§ Exercise goal:
From the passage below about a typist's speed and random variables, copy word for word the stretch from "My question is" through "a random variable.".

§ Reading text:
My question is a little bit philosophical, and I'm sure that I have my brain in a twist by thinking too hard about the wrong things, but I'm struggling with the concept of a random variable.

Suppose a typist can type on average $\mu$ words per minute. If we take a sample of his (or her) typing we could approximate a normal distribution with mean $\mu $. I think that is pretty standard.

So we can say we expect the typist to type $\mu$ words per minute. OK, what if we replace the typist with another person? Are we to expect the second person to type at $\mu$ words per minute? Of course not, because we only have a sample for the first person and not the second, right? The second typist's mean could be completely different. That makes sense, but then what if I put the original typist back in and tie one hand behind his back. Obviously the expected value is different, because the typist clearly can't type as quickly. But then what conditions can we expect the typist's average to be $\mu$? It seems any perturbation in the typist's state changes the probability. But we never really defined the typist's state to begin with, the expected value was calculated from a sample. And obviously every time the typist types he or she is in a slightly different state, i.e. maybe has a headache, maybe fingers ache, maybe daydreaming, but we still count those in our sample. So it seems to me, that technically, if we can accept some small changes in state, then why can't we accept big changes in state? Or where is the cutoff? i.e. If I replace the typist, I have just as much right to say that the expected words per minute is still $\mu$.

Items from a dataset
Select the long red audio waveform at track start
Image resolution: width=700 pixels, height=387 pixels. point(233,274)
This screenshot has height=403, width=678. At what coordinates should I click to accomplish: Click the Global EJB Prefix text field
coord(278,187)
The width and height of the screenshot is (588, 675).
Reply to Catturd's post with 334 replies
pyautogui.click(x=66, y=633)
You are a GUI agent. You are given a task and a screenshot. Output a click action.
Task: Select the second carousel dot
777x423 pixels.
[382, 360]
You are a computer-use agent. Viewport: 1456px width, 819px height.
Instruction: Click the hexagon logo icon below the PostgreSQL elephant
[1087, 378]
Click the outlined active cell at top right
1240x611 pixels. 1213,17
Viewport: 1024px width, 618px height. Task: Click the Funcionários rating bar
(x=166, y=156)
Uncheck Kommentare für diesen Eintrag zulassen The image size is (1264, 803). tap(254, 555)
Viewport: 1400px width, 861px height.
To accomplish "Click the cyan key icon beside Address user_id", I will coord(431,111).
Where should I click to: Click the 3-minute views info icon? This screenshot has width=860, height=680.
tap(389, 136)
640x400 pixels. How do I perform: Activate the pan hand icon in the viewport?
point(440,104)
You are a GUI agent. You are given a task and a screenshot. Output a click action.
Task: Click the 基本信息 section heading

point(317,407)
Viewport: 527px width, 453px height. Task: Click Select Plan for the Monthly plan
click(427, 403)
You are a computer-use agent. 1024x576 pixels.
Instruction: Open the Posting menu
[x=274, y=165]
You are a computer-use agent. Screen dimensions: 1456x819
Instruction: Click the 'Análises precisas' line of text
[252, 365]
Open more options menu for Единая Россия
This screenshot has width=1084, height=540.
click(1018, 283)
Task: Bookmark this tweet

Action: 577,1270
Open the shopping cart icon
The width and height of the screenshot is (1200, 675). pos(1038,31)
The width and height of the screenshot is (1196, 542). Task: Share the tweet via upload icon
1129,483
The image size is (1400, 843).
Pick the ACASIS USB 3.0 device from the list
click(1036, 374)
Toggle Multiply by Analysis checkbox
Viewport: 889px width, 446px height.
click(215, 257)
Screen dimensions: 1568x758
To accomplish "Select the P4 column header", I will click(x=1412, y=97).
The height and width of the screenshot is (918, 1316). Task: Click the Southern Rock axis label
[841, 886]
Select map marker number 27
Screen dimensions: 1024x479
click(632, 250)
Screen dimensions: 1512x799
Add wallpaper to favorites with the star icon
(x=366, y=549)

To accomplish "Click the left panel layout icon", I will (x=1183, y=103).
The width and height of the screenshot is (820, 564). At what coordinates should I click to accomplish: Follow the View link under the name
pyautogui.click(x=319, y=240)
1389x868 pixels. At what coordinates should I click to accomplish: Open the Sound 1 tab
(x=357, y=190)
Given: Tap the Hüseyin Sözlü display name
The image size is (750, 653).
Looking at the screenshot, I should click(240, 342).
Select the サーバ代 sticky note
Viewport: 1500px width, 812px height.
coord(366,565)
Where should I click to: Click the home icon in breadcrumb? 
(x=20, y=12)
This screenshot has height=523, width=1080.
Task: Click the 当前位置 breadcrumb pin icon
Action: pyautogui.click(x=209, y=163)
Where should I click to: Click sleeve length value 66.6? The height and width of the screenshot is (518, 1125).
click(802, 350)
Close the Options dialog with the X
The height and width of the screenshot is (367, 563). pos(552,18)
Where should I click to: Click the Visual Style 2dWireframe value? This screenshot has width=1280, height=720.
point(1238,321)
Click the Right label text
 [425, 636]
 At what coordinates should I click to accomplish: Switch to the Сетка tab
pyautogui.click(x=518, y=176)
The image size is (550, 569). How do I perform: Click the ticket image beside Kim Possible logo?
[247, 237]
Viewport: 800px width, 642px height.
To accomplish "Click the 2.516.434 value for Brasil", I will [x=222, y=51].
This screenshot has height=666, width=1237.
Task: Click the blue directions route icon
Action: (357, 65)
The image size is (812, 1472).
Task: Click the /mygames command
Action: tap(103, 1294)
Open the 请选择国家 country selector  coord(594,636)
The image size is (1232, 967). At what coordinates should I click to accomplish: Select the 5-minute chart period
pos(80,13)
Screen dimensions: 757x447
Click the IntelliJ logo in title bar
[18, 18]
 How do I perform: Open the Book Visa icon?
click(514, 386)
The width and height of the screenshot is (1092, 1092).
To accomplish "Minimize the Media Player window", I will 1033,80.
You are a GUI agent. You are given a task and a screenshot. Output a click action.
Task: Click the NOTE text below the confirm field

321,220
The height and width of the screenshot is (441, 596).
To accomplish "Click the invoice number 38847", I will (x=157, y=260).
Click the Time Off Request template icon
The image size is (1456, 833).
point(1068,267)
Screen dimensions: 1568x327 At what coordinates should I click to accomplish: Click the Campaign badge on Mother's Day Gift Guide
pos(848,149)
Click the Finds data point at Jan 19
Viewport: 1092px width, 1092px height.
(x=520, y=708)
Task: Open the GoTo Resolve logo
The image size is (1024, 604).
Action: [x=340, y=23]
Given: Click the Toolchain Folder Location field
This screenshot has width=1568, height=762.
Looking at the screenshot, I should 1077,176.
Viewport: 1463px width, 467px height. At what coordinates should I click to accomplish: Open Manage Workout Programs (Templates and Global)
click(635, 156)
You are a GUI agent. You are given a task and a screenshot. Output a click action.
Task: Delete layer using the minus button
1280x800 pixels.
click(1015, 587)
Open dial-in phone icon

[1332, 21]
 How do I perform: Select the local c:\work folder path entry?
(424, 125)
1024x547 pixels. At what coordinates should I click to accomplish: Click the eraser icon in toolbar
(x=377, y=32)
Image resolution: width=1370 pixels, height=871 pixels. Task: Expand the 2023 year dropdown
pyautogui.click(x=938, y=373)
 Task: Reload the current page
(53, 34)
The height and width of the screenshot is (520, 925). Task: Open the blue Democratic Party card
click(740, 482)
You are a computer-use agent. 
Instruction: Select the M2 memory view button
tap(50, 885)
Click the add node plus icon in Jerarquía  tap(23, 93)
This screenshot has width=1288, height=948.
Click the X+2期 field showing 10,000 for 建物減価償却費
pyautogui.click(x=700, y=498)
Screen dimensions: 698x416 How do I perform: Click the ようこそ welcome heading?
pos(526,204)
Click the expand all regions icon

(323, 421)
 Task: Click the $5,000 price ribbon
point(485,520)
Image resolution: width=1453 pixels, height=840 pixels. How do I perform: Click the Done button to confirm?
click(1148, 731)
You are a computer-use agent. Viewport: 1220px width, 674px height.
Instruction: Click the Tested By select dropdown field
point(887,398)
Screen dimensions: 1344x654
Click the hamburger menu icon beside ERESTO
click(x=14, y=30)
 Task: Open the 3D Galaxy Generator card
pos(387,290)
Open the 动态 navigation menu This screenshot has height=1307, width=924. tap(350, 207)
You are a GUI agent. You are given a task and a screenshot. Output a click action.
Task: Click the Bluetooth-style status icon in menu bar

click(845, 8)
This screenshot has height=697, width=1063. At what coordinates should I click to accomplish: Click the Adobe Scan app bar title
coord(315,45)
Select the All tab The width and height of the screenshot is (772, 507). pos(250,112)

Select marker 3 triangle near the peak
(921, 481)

§ Output:
My question is a little bit philosophical, and I'm sure that I have my brain in a twist by thinking too hard about the wrong things, but I'm struggling with the concept of a random variable.